Dave Wareheim, subject matter expert in biotechnology at Integrated Project Services, believes that streamlining downstream processes can be achieved without significant changes to individual unit operations. Wareheim has worked with GE Healthcare on a system for adjusting pH in-line between columns, for example between capture and ion exchange. The technique works with bind-elute/bind-elute as well as bind-elute followed by flow-through chromatography. “It eliminates a collection vessel dedicated to pH adjustment,” Wareheim says.
A second, related technique involves in-line buffer mixing directly in front of the chromatography skid, which reduces buffer storage volumes. Warheim has co-invented (and applied for a patent on) a method linking chromatography and filtration steps directly, with no hold step, through in-line buffer dilution. As with any process, the slow step dictates overall throughput, but Wareheim says under optimal conditions throughput may improve up to sixfold.
In-line dilution and pH treatment save not only materials and time, but can help avoid costly alterations to a facility to accommodate higher throughput.
More complex is the application of SMB chromatography to the capture step, which can reduce costs associated with the “million dollar column.” Wareheim mentioned technology from Tarpon Biosystems, BioSMB™, which claims to outperform conventional chromatography by a factor of five while reducing purification costs by up to 50%.
Efficiencies can often be achieved simply by replacing expensive unit operations with much less expensive ones, which may be less risky.
The protein A capture step has been a target for cost improvement for a long time. In 2010, Bio-Rad introduced a cation-exchange resin, Nuvia™ S, with a dynamic binding capacity of up to 200 g/L—significantly higher than the best protein A resins available.
“A number of companies are actively exploring ways to replace protein A with cation-exchange capture,” says Randy Jacinto, Ph.D., senior product manager. “The question is who will implement it first at large scale.” One of Bio-Rad’s customers has, in fact, done so.
The resin lacks the specificity of protein A but provides other benefits, like removing aggregates and the ability to load the column directly from the clarification step. Cationic-exchange resins do not require conditioning, at least on the scale of protein A. Another benefit is price. Nuvia resins cost about $2,000 per liter compared with $12,000 per liter for protein A resins, Dr. Jacinto says.

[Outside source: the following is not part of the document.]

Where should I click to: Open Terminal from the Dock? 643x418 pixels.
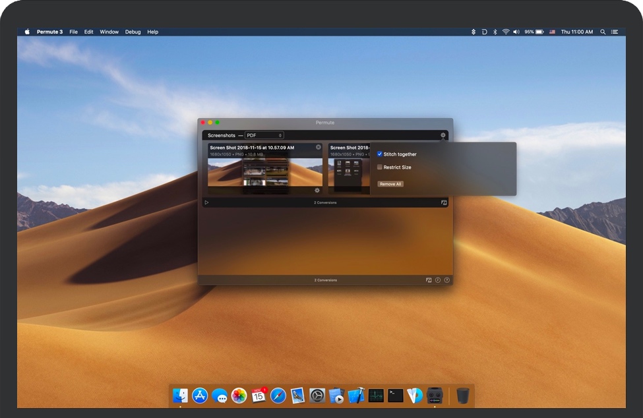(x=395, y=396)
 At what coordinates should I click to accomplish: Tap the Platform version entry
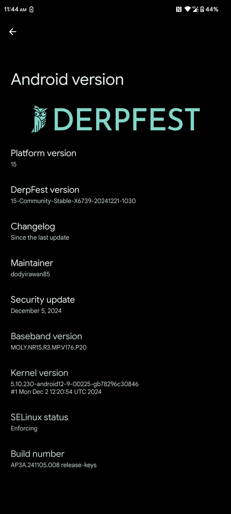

So why isn’t Bio-Rad selling 50 tons per year of this resin? It’s hard to disagree with Dr. Jacinto that inertia plays a large role. “Companies stick with what’s worked in the past.”
The regulatory hurdle is also significant, as no company wants to be first to petition regulators for their blessing on new technologies. For now, unless a compelling business case can be made for switching, adopters will be companies producing mostly for preclinical or Phase I studies. Dr. Jacinto says one of Bio-Rad’s customers is considering Nuvia S in Phase III because “that traditional process is not delivering the economics they were hoping for.”
For whatever the reason, and despite opportunities to employ second- and third-generation separations methods, downstream experts continue to lament about bottlenecks. While technologies allowing full utilization of downstream capacity are readily available, one can easily construct economic models that justify staying put.
“It is sometimes profitable to revisit the whole purification process, when the regulatory burden is very high”—or perceived to be—“change is perhaps not worth it,” observes Dr. Holzer.